Supreme Court jurisprudence on search and seizure is consistent on the issue. In R. v. Kang-Brown, it held that a police hunch could not ground even a sniffer-dog screening. In R. v. Chehil, Justice Karakatsanis explained that reasonable suspicion must rest on objectively ascertainable facts capable of independent judicial scrutiny and warned against diluting the standard by accepting grounds that amount to little more than subjective intuition. The entire point of the reasonable suspicion standard is to place mere suspicion on the wrong side of the Charter line.

A defence of the proposed threshold as “higher than mere suspicion” therefore says almost nothing. The government’s position, as articulated by one of its lead spokespersons on Bill C-22, amounts to an assurance that the bill does not authorize anything plainly unconstitutional. That is not an argument for the threshold chosen but rather a restatement of what the Charter already requires.
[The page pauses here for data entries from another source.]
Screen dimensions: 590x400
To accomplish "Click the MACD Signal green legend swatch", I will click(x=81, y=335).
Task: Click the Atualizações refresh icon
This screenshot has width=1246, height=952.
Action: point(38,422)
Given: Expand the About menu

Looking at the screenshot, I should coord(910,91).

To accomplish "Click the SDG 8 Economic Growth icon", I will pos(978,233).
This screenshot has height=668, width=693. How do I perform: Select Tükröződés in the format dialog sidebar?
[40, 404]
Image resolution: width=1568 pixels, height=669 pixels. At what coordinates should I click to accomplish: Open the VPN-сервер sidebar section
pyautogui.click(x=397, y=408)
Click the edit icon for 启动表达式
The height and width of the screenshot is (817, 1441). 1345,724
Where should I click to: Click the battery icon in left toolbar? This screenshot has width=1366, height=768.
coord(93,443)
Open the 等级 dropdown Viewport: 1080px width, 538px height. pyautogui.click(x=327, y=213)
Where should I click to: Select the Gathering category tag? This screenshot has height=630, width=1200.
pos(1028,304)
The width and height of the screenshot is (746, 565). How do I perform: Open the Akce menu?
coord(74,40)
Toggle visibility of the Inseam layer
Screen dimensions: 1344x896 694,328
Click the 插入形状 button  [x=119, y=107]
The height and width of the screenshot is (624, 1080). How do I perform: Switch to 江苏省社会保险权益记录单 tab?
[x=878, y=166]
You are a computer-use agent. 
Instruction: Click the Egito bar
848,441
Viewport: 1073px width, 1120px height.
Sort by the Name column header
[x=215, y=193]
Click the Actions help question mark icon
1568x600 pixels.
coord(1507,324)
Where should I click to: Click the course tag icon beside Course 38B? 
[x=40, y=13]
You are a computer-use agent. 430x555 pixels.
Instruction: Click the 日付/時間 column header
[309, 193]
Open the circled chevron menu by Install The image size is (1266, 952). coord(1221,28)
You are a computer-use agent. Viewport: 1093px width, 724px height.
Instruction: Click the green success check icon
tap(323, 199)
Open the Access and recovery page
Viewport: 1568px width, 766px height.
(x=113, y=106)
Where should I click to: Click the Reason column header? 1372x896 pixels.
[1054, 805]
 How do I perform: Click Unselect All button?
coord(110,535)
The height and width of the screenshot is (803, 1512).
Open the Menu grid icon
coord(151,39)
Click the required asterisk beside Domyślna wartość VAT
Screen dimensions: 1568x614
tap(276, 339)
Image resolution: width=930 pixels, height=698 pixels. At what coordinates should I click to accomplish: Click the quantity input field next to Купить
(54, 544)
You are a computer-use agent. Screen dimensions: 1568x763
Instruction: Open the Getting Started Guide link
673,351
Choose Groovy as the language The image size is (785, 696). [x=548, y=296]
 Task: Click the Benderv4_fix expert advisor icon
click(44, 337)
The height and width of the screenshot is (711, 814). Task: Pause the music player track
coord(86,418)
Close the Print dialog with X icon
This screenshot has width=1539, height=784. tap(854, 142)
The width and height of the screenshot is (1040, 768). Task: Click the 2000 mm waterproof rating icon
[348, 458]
The question DeBellefeuille actually asked was why the government chose the lower of two real standards in Canadian law. Reasonable grounds to believe is the standard that governs the general production order under s. 487.014 and has been applied to subscriber information for more than a decade since the Supreme Court’s decision in R. v. Spencer, which recognized that subscriber information linked to online activity attracts a reasonable expectation of privacy. As I noted last month, Bill C-22 lowers that threshold. The bill is better than Bill C-2 on warrantless access, but the tradeoff is a reduction in the standard for judicially authorized access to information the Supreme Court has emphasized carries a reasonable expectation of privacy. Holding itself to an unconstitutional standard says a lot about the government’s inability to defend the lower threshold.

Further, Lattanzio is not a backbench MP reaching for a talking point. She is the Parliamentary Secretary to the Minister of Justice, a lawyer, and the former chair of the National Security and Intelligence Committee of Parliamentarians whose report the government has cited in support of the bill. If that is the best defence the government can offer for lowering the evidentiary standard for police access to subscriber information, the provision does not have a defence. Justice Minister Sean Fraser used Friday’s Charter anniversary to highlight his concerns about provincial use of the notwithstanding clause. Before worrying about how others respect the Charter, perhaps he should ensure that his bill and his colleagues do the same.